[Work order]: In the records below, find the line with "The image size is (360, 640)." and the line with "The width and height of the screenshot is (1200, 529).". Print both exactly, along with every line between them, and no other line.

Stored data
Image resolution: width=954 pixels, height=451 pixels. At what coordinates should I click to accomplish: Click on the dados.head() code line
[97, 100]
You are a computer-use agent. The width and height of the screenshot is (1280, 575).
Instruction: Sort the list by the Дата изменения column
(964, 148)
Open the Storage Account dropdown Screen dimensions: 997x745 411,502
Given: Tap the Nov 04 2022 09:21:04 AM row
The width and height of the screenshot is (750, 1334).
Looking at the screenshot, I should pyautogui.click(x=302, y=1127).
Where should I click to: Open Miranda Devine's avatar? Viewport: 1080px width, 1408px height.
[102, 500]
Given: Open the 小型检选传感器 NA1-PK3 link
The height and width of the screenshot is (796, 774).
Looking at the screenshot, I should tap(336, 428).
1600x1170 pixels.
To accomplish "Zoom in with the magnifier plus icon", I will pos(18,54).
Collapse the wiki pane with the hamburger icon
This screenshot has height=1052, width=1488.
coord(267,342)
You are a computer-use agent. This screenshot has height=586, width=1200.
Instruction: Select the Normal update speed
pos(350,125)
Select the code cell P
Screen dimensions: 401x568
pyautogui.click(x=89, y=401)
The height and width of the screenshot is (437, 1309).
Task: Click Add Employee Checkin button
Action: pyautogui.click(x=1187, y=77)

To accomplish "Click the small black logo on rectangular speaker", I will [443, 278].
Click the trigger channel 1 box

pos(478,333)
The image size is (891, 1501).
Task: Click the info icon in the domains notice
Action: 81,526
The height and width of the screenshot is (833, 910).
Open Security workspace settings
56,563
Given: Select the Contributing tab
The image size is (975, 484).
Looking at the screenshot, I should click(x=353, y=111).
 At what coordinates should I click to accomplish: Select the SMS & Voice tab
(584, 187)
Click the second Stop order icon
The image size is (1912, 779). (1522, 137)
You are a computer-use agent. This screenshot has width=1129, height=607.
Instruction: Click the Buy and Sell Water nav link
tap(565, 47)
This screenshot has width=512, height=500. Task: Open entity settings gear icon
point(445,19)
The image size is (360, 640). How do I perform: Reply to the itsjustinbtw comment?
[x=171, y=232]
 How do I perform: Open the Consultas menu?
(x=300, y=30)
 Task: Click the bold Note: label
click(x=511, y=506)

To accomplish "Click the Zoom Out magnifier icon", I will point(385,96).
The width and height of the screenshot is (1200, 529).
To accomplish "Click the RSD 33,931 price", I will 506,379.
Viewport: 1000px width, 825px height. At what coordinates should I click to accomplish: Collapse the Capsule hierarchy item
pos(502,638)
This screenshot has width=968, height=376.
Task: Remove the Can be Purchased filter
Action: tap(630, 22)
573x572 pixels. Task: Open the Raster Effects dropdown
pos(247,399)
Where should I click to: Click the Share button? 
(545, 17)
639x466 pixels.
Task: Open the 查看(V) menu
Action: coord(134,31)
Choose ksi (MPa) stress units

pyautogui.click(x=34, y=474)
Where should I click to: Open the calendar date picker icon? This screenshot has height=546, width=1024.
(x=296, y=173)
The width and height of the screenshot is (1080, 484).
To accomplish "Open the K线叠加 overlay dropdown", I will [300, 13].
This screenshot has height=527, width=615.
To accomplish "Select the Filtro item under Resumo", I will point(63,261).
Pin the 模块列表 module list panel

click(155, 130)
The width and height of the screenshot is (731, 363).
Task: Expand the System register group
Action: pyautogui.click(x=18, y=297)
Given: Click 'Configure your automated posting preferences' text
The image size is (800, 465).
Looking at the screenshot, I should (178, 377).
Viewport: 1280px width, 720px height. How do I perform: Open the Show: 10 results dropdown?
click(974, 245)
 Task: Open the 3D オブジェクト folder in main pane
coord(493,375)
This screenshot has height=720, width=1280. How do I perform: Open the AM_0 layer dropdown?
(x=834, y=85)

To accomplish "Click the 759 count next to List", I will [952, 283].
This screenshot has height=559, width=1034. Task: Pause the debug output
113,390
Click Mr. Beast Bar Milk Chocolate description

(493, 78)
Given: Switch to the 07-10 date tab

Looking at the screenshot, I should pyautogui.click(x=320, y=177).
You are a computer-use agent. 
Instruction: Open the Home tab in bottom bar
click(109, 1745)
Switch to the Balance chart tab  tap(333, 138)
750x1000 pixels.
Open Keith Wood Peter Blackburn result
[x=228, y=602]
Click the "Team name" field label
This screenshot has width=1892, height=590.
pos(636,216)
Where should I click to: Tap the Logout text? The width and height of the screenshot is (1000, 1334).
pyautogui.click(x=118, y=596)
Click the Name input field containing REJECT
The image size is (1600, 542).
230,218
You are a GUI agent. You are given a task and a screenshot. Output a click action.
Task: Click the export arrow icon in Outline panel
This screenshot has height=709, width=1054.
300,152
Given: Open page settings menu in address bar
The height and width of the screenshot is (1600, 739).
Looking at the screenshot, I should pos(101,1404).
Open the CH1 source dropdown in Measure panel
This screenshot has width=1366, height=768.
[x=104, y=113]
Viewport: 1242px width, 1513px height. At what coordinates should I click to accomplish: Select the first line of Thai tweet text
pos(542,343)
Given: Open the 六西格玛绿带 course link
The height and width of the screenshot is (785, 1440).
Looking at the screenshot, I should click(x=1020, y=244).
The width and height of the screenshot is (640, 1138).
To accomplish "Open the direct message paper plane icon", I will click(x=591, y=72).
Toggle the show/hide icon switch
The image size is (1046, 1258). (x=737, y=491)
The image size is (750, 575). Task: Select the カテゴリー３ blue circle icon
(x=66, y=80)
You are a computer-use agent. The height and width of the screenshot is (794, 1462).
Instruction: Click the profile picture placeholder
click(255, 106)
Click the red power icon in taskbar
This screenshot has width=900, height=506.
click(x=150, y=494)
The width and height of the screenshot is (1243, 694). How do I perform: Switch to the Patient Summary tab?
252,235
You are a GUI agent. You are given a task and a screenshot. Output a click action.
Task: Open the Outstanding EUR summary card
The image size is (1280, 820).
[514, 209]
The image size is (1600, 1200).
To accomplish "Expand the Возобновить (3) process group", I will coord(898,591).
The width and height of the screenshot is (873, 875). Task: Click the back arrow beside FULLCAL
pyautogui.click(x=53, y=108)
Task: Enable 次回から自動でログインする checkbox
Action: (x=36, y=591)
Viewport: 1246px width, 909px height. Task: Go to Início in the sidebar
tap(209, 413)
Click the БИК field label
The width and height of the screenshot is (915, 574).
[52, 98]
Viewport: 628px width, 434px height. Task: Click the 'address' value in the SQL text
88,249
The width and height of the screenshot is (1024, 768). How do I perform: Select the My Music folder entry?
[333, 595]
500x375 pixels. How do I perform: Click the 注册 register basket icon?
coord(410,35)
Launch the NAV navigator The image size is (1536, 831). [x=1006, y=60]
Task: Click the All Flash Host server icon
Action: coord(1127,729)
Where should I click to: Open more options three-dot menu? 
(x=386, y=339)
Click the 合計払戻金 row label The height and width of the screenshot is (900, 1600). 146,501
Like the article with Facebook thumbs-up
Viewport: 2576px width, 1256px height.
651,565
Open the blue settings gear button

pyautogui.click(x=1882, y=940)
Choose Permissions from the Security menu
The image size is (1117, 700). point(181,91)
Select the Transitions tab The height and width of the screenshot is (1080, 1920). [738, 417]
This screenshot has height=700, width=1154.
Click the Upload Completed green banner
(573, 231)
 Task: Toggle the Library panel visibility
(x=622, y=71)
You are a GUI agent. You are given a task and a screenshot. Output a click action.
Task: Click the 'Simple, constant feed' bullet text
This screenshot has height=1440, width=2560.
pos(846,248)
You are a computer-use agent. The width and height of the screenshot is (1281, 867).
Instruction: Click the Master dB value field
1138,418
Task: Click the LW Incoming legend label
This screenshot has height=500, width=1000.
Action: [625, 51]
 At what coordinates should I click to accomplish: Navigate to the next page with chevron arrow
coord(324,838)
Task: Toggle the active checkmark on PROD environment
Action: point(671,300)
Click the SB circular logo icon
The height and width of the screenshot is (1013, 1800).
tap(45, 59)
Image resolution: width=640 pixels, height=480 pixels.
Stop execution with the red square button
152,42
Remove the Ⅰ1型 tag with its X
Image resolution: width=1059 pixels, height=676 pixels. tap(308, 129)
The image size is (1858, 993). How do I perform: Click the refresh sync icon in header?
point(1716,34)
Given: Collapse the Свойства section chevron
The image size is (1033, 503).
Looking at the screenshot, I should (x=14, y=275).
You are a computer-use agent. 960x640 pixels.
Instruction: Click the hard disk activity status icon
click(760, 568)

[Task response]:
The image size is (360, 640). How do I perform: Reply to the itsjustinbtw comment?
[x=171, y=232]
 How do I perform: Open the Consultas menu?
(x=300, y=30)
 Task: Click the bold Note: label
click(x=511, y=506)

To accomplish "Click the Zoom Out magnifier icon", I will point(385,96).
The width and height of the screenshot is (1200, 529).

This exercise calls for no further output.